Texto em estudo:
________________________
A fantástica história contada pelo diretor americano Steven Spielberg no filme Parque dos dinossauros, em que um obsessivo cientista recria em laboratório os tiranossauros pré-históricos, cruzou a fronteira da ficção e ganhou ares de fato científico no museu australiano de Sydney. Usando técnica de clonagem semelhante à que gerou a ovelha Dolly, uma equipe de pesquisadores busca ressuscitar o tigre da Tasmânia, mamífero carnívoro extinto em 1936. A história se transformou no documentário Clonando o tigre da Tasmânia, que será exibido no dia 7 de julho, às nove da noite, pelo canal pago Discovery. Na terça-feira 28, o coordenador do ambicioso projeto, o biólogo australiano Mike Archer, disse que conseguiu chegar a uma amostra genética do animal a partir de fragmentos de DNA extraídos de uma fêmea. Foi puro golpe de sorte. Durante 136 anos, a tigresa ficou conservada em álcool, e não em formol, a solução mais usada para preservar cadáveres. O formol teria danificado o DNA do mamífero para sempre, mas o álcool evitou sua degradação. No acervo do museu australiano, encontraram-se ainda os restos de outros dois machos da espécie, de onde se retiraram amostras para a produção de um clone. Agora, os cientistas vão reconstruir o seu genoma completo e, dentro de dez anos, esperam inseminar o embrião do tigre no útero de seu parente, o demônio da Tasmânia.

O bicho de um metro e meio de comprimento era um marsupial como o canguru, que carrega os filhotes numa bolsa presa ao ventre. Ele vagava pela Austrália, Papua Nova Guiné e Ilha da Tasmânia e seu alimento preferido era a ovelha. No século XIX, ele foi vítima de uma verdadeira caçada humana incentivada pelo Parlamento da Tasmânia, que concedeu mais de duas mil recompensas pelo escalpo do animal. Embora a última espécie viva de que se tem notícia tenha morrido no zoológico de Londres, há 66 anos, o bicho foi declarado extinto em 1986. A pesquisa para ressuscitá-lo começou em 1999, dois anos depois do nascimento de uma outra ovelha, a Dolly. Até hoje nunca deu certo uma clonagem de animal extinto. Em 2001, tentou-se reproduzir o gauro, um raro touro asiático ameaçado de extinção. Seu DNA foi colocado no óvulo de uma vaca. O filhote nasceu saudável, mas morreu dois dias depois, de uma prosaica disenteria.
________________________
[Registros extraídos de um conjunto de dados]
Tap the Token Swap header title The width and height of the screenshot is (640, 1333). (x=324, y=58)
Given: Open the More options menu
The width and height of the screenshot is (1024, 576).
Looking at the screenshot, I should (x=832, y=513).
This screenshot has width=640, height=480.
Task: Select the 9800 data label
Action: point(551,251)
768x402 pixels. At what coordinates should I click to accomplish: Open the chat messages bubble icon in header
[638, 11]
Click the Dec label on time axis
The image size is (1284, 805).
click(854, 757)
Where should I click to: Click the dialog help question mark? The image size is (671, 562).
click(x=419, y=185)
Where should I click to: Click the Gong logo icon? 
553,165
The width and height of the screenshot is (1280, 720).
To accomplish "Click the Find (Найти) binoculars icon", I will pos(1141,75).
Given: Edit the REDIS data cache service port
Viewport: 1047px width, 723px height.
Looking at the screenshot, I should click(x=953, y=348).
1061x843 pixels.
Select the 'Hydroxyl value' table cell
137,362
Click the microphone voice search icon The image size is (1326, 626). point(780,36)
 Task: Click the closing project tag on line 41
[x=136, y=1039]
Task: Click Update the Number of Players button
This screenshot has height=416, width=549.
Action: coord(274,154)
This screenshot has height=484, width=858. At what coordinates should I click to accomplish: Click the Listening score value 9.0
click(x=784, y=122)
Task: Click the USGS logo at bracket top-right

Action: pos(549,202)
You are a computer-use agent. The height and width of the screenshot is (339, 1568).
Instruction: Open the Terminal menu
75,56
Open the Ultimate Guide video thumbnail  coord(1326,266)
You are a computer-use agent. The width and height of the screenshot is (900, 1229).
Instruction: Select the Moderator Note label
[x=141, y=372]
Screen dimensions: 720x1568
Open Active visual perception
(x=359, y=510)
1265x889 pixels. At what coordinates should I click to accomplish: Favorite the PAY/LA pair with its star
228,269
________________________
Enunciado 1:
Com base no texto sobre o tigre da Tasmânia, responda:
(a) Em que solução a fêmea do tigre ficou conservada durante 136 anos?
(b) Quantas recompensas o Parlamento da Tasmânia concedeu pelo escalpo do animal?
(c) Em que ano começou a pesquisa para ressuscitar o tigre?
Enunciado 2:
No texto sobre o tigre da Tasmânia, transforme em lista o parágrafo que começa com "O bicho de um metro e meio de comprimento", mantendo seus fatos principais.

Sua solução 1:
(a) Em álcool.
(b) Mais de duas mil.
(c) Em 1999.

Sua solução 2:
- O tigre da Tasmânia media um metro e meio de comprimento e era um marsupial como o canguru, que carrega os filhotes numa bolsa presa ao ventre.
- Vivia na Austrália, em Papua Nova Guiné e na Ilha da Tasmânia, e seu alimento preferido era a ovelha.
- No século XIX, foi alvo de uma caçada incentivada pelo Parlamento da Tasmânia, que concedeu mais de duas mil recompensas pelo escalpo do animal.
- O último exemplar vivo de que se tem notícia morreu no zoológico de Londres, e o animal foi declarado extinto em 1986.
- A pesquisa para ressuscitá-lo começou em 1999, dois anos depois do nascimento da ovelha Dolly.
- Nunca deu certo a clonagem de um animal extinto.
- Em 2001, tentou-se reproduzir o gauro, um touro asiático raro e ameaçado de extinção, colocando seu DNA no óvulo de uma vaca.
- O filhote nasceu saudável, mas morreu dois dias depois, de disenteria.